§ **PASSAGE**
▬▬▬

In Shoan v. Canada (Attorney General) (Fed CA, 2020) the Federal Court of Appeal denied an attempt to raise fresh law issues at an appeal of a judicial review loss:
[13] The appellant also wishes to raise a new issue on appeal that he did not raise in his notice of application in the Federal Court, namely the Governor in Council’s alleged obligation to investigate racial bias. New issues should generally not be heard by a reviewing court: Alberta (Information and Privacy Commissioner) v. Alberta Teachers’ Association, 2011 SCC 61, [2011] 3 S.C.R. 654 at paras. 22-26. This is doubly so in an appeal from the judgment of a reviewing court: Quan v. Cusson, 2009 SCC 62, [2009] 3 S.C.R. 712; Performance Industries Ltd. v. Sylvan Lake Golf & Tennis Club Ltd., 2002 SCC 19, [2002] 1 S.C.R. 678. For both these reasons, we exercise our discretion against entertaining this new issue.
. R. v. Scott

In R. v. Scott (Ont CA, 2022) the Court of Appeal considered an issue of fresh law:
[45] The appellant raised for the first time in oral submissions on this appeal, the fact that the appellant was found with no keys on his person at the time of the search of his person. No reason was provided for the failure to raise the issue before.

[46] As Doherty J.A. held in R. v. Rollocks (1994), 1994 CanLII 8728 (ON CA), 19 O.R. (3d) 448, 91 C.C.C. (3d) 193 (C.A.), at p. 453:
Normally where an issue is not raised at trial it cannot be raised on appeal. Appellate courts sit in review of decisions made in trial courts. The requirement that issues be raised and adjudicated upon at trial before they will be considered on appeal is inherent in the appellate function.

▬▬▬

§ **STORED RECORDS**
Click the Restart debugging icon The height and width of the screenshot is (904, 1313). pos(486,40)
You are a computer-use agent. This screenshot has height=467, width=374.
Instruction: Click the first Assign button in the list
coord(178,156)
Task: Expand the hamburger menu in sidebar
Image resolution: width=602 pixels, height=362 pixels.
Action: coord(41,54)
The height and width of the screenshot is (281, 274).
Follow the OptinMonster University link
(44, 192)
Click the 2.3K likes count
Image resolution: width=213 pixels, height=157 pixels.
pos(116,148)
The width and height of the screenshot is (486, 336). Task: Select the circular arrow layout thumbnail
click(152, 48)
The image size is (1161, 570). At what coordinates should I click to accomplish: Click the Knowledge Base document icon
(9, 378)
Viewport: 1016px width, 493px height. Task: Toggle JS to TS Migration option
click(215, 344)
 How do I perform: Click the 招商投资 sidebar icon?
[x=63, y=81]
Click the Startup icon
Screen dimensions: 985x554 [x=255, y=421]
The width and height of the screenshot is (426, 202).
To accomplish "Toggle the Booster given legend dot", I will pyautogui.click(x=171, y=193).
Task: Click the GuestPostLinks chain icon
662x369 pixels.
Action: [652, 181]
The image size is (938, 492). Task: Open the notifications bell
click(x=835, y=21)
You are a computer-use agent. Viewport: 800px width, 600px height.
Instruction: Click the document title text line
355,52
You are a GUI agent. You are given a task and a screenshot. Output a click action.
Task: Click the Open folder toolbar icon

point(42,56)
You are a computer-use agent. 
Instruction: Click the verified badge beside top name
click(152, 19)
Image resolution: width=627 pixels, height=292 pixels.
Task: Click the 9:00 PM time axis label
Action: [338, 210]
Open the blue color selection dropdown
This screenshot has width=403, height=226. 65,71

▬▬▬

§ **WORK TO DO**
• a. In the passage on raising new issues on appeal, what new issue did the appellant in Shoan want to raise that he had not raised in his notice of application?
• b. Please pick up the passage on raising new issues on appeal from its last sentence and continue it.

§ **RESULTS FOR THE EXERCISE**
• a. The Governor in Council's alleged obligation to investigate racial bias.

• b.
[47] The discretion to hear and decide new issues on appeal “is not exercised routinely or lightly”: Guindon v. Canada, 2015 SCC 41, [2015] 3 S.C.R. 3, at paras. 5 and 22.
. R. v. Charity

In R. v. Charity (Ont CA, 2022) the Court of Appeal considered an issue of fresh law in a criminal context:
[28] Generally speaking, if a new issue on appeal would expand the scope of the litigation, the court should not permit the issue to be argued: R. v. Richards, 2015 ONCA 348, 323 C.C.C. (3d) 490, at para. 49. In making this determination, a court should consider whether the interests of justice require an exception to the normal and accepted course of litigation and whether there is a proper or sufficient factual and evidentiary record to determine the issue: Perez (Litigation Guardian of) v. Salvation Army in Canada (1998), 1998 CanLII 7197 (ON CA), 42 O.R. (3d) 229 (C.A.), at p. 233.
. Gordon Dunk Farms Limited v. HFH Inc.

In Gordon Dunk Farms Limited v. HFH Inc. (Ont CA, 2021) the Court of Appeal considered an exception to the 'no fresh law on appeal' rule:
[24] This issue was not raised before the motion judge. He did not address it in his reasons. The respondents HFH and McNeil submit that the court should therefore not entertain the argument on the appeal. While the court will not, in most cases, entertain an argument on appeal that was not raised at the original hearing, it can do so where the record is sufficient and the issue is one of law: Becker v. Toronto (City), 2020 ONCA 607, 452 D.L.R. (4th) 679, at paras. 39-40; Svia Homes Limited v. Northbridge General Insurance Corporation, 2020 ONCA 684, 7 C.C.L.I. (6th) 1, at paras. 23-28. In this case, the issue is the proper interpretation and application of the Act, and the record below is complete. In these circumstances, in my view, it is appropriate to address the issue on this appeal.
. Bodnar v. Boban (Estate)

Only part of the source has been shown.